PASSAGE PROVIDED:
════

I'm going to cheat on this one. I recently rewrote Expert One on One Oracle (Apress), revising it for Oracle9i Database and Oracle Database 10g. I turned that single book into a two-volume series, and Volume I— Expert Oracle Database Architecture: 9i and 10g Programming Techniques and Solutions —was just released. Here's an excerpt from that book that explains the various isolation levels and the caveats you might have with them as you move between database implementations.

Before you read this, however, you might want to refer to this May/June 2005 column, where I described my favorite all-time Oracle feature: multiversioning. Understanding this is not only crucial to your success with Oracle Database, but it'll help you understand the concepts I describe below.

[The following is an excerpt from Expert Oracle Database Architecture: 9i and 10g Programming Techniques and Solutions. Note that the excerpt has been edited for length, format, and style.]

Transaction Isolation Levels

The ANSI/ISO SQL standard defines four levels of transaction isolation, with different possible outcomes for the same transaction scenario. That is, the same work performed in the same fashion with the same inputs may result in different answers, depending on your isolation level. These levels are defined in terms of three phenomena that are either permitted or not at a given isolation level:

  • Dirty read: The meaning of this term is as bad as it sounds. You're permitted to read uncommitted, or dirty , data. You can achieve this effect by just opening an OS file that someone else is writing and reading whatever data happens to be there. Data integrity is compromised, foreign keys are violated, and unique constraints are ignored.

  • Nonrepeatable read: This simply means that if you read a row at time T1 and try to reread that row at time T2, the row may have changed. It may have disappeared, it may have been updated, and so on.

  • Phantom read: This means that if you execute a query at time T1 and re-execute it at time T2, additional rows may have been added to the database, which may affect your results. This differs from a nonrepeatable read in that with a phantom read, data you already read hasn't been changed, but instead, more data satisfies your query criteria than before.

Note that the ANSI/ISO SQL standard defines transaction-level characteristics, not just individual statement-by-statement-level characteristics. I'll examine transaction-level isolation, not just statement-level isolation.

The SQL isolation levels are defined based on whether they allow each of the preceding phenomena. It's interesting to note that the SQL standard doesn't impose a specific locking scheme or mandate particular behaviors, but rather describes these isolation levels in terms of these phenomena—allowing for many different locking/concurrency mechanisms to exist (see Table 1).

════

GIVEN DATA:
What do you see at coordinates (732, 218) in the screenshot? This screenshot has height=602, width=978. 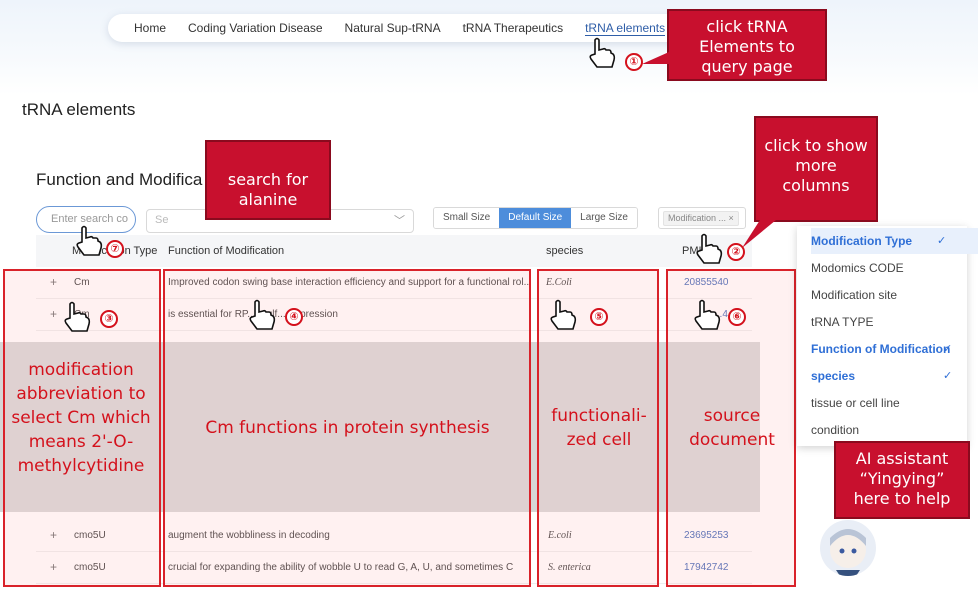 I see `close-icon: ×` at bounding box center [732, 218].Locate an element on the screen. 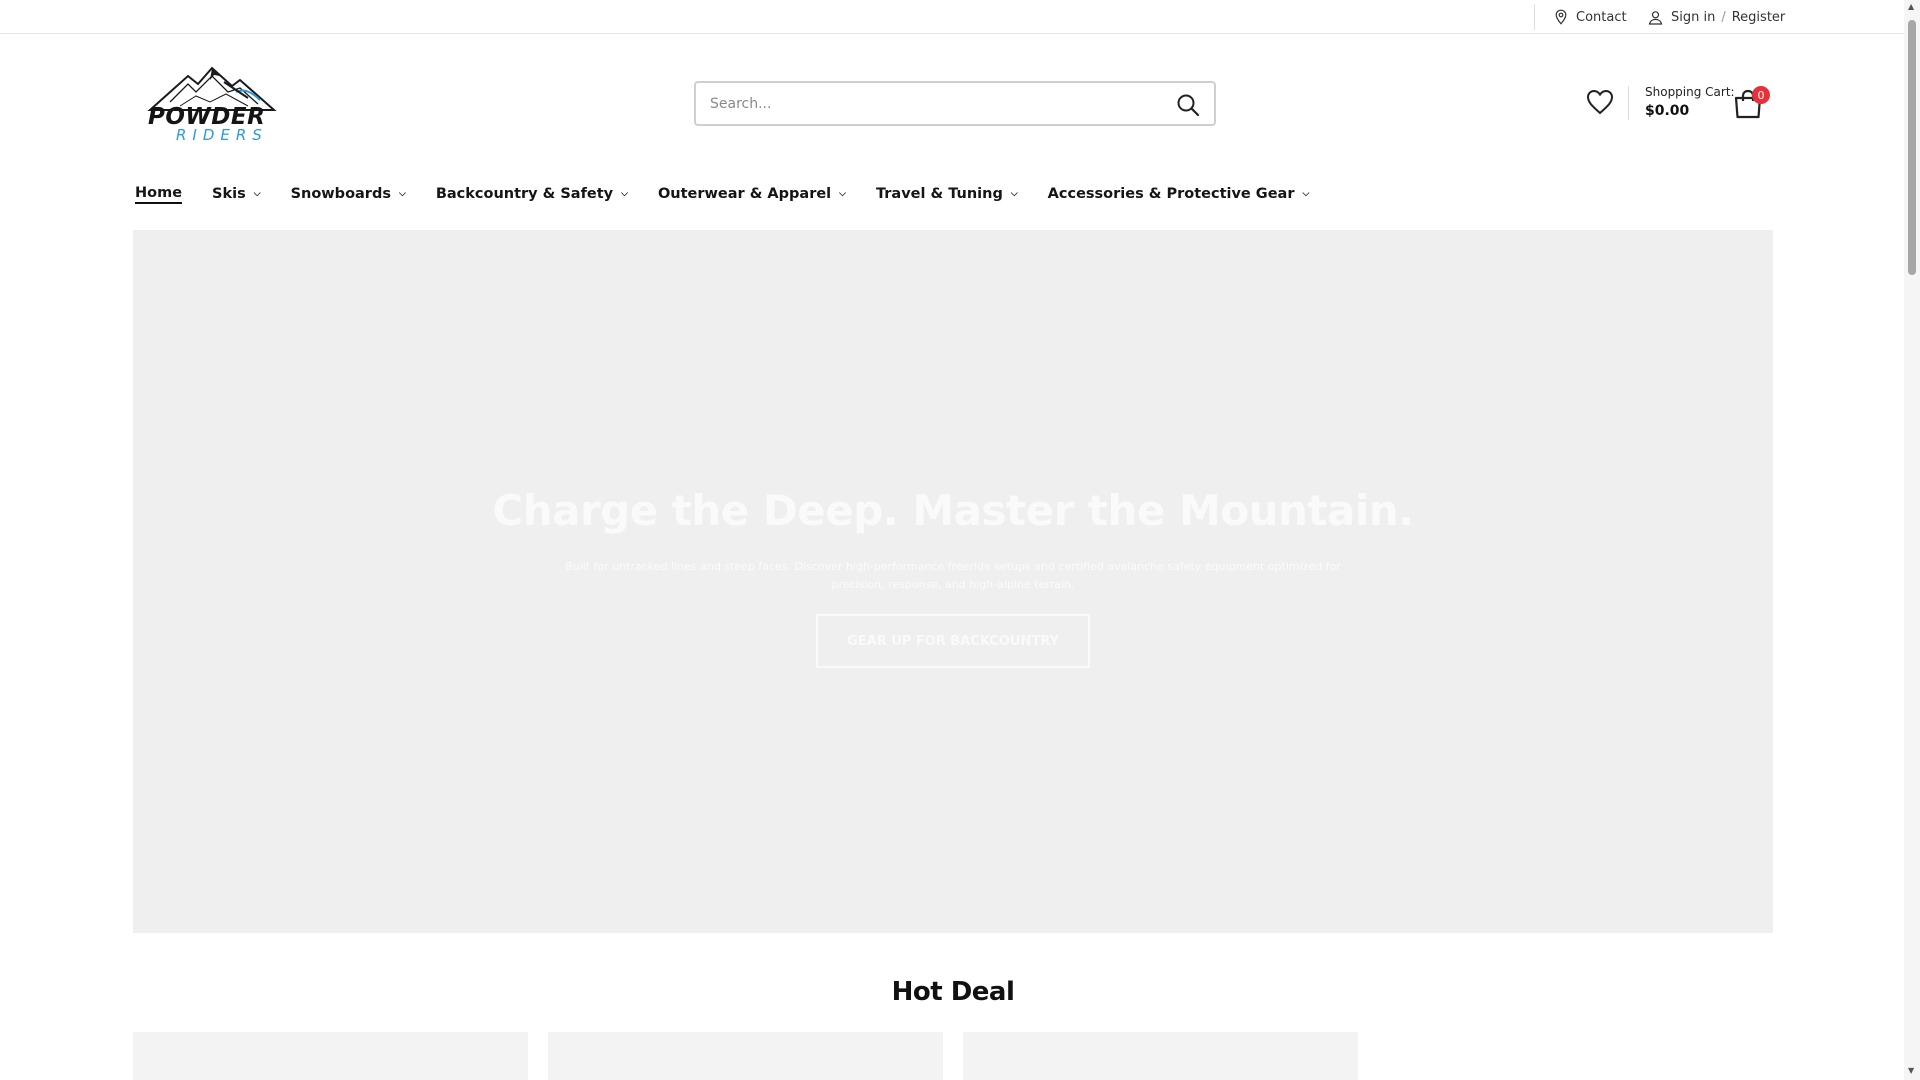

════

ACTIVITIES:
**A)** Return the portion of the transaction isolation passage starting at "Transaction Isolation Levels" and ending at "constraints are ignored.".
**B)** In the transaction isolation passage, which Oracle feature does the author name as his favorite of all time?

RESPONSES FOR EACH TASK:
**A)**
Transaction Isolation Levels

The ANSI/ISO SQL standard defines four levels of transaction isolation, with different possible outcomes for the same transaction scenario. That is, the same work performed in the same fashion with the same inputs may result in different answers, depending on your isolation level. These levels are defined in terms of three phenomena that are either permitted or not at a given isolation level:

  • Dirty read: The meaning of this term is as bad as it sounds. You're permitted to read uncommitted, or dirty , data. You can achieve this effect by just opening an OS file that someone else is writing and reading whatever data happens to be there. Data integrity is compromised, foreign keys are violated, and unique constraints are ignored.

**B)** Multiversioning.